Curran and co-author Andrew P. Hill, an associate professor at York St. John University, analyzed college students between 1989 and 2016 who completed the "Multidimensional Perfectionism Scale," a survey that puts a figure on perfectionism. The survey asks respondents to agree or disagree on a scale with statements like: "When I am working on something, I cannot relax until it is perfect," or "Anything that I do that is less than excellent will be seen as poor work by those around me."
The study, published Dec. 28 in the journal Psychological Bulletin, concluded that three categories of perfectionism, which they define as "a combination of excessively high personal standards and overly critical self-evaluations," increased since 1989:
Self-oriented perfectionism, a self-imposed desire to be perfect, increased by 10 percent.
Other-oriented perfectionism, or the practice of holding others to irrationally high standards, increased by 16 percent.
Socially prescribed perfectionism, or the perception that there are unrealistically high expectations from others, increased by 33 percent.
It's the latter dimension that gives researchers the most concern.

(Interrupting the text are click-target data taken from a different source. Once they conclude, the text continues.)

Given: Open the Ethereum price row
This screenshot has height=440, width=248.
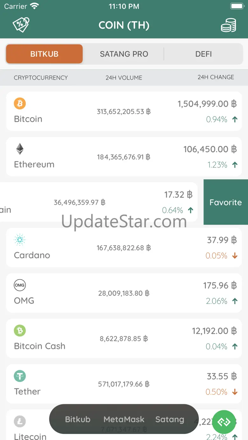Looking at the screenshot, I should [x=124, y=157].
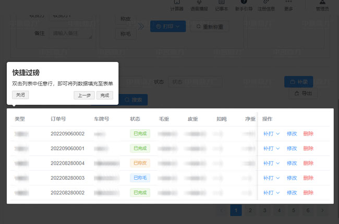Click 修改 link for order 202209060001
This screenshot has width=339, height=224.
(292, 148)
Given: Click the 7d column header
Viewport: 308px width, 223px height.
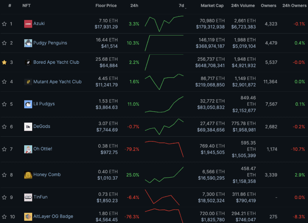Looking at the screenshot, I should (181, 6).
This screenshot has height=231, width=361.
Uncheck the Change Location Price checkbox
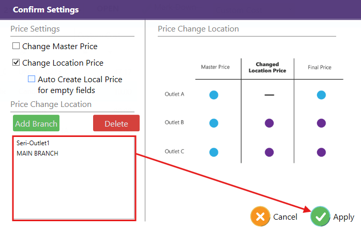16,63
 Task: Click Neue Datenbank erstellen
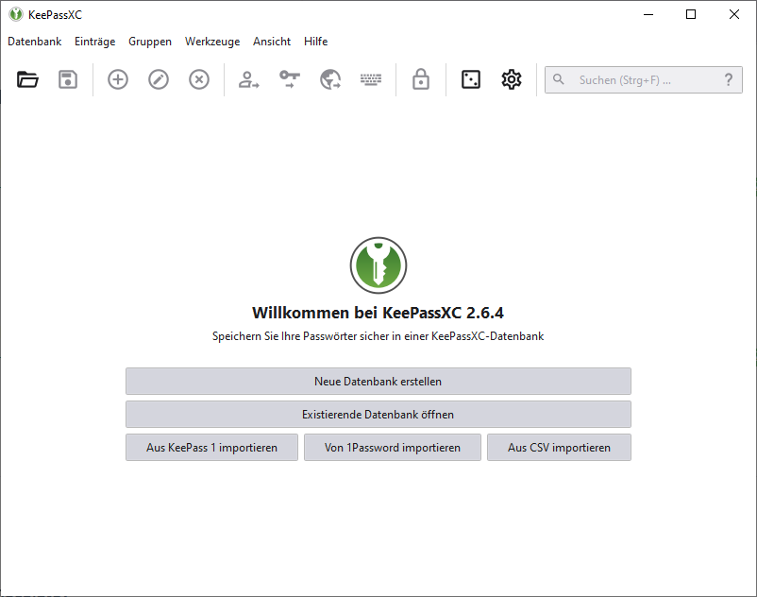point(378,381)
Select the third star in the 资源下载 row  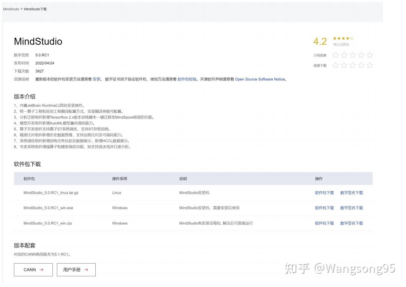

Curran and Hill describe socially prescribed perfectionism as "the most debilitating" and said it's a better predictor of depression and suicide than the other two.
So where's that socially prescribed perfectionism come from? Curran said it would be "easy" to attribute the rise to social media, and while he admitted those platforms "put the problem on steroids," he said there are other factors, like an increase in meritocracy among millennials.
The researchers say today's hypercompetitive society tells young people: Have the highest grade point average, get into the best school, obtain the highest-paying job, and the perfect life can be yours.
For example, in 1976, half of high school seniors expected to get a college degree of some kind. By 2008, more than 80 percent expected the same, but actual degree attainment didn't keep pace. The researchers say this suggests expectations are increasingly unrealistic. They also said changes in parenting style over the last two decades might have had an impact. Curran and Hill wrote that as parents feel increased pressure to raise successful children, they in turn pass their "achievement anxieties" onto their kids through "excessive involvement in their child's routines, activities or emotions."
Those in the mental health community like Malmon say they're concerned about the impact the culture of perfectionism has on mental health on campuses. She's comforted, she said, by students working to destigmatize the issue.
"Mental health has truly become this generation's social justice issue," she said. "It's our job to equip them with the tools, to let people know that it's not their fault, and that seeking help is a sign of strength and not weakness."